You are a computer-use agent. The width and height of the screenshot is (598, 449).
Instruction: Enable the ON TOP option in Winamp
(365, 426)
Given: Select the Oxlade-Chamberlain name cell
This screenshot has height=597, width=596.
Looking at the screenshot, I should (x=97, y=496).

...

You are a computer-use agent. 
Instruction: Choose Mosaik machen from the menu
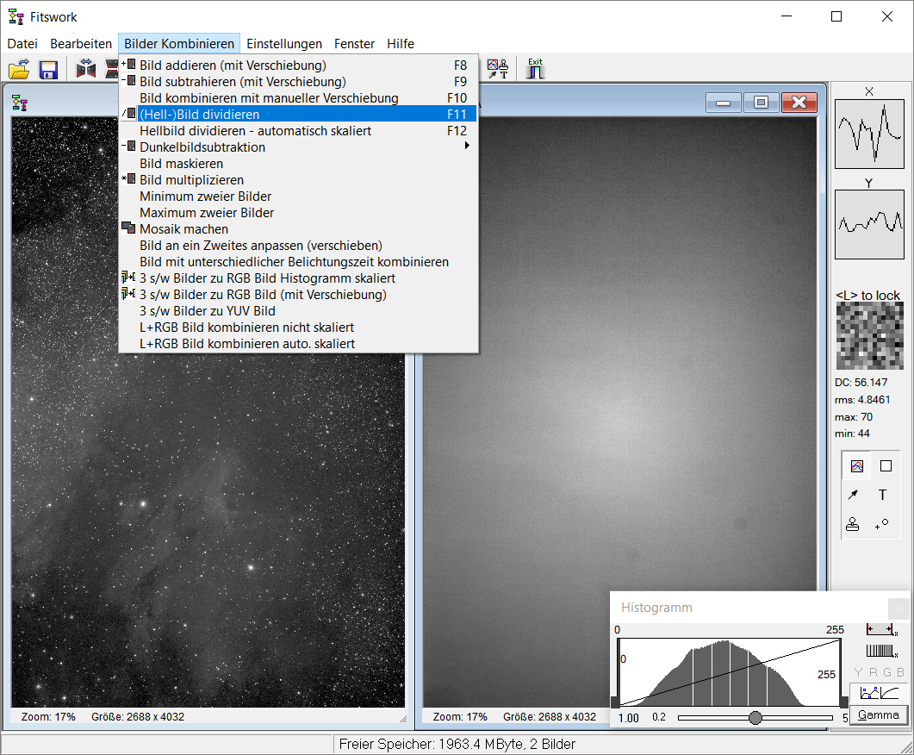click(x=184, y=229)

:: Task to complete ::
Each line in the listing where the word "computer" is found is to be copied.

:: Result of the exercise ::
You are a computer-use agent. The width and height of the screenshot is (598, 449).
You are a computer-use agent. 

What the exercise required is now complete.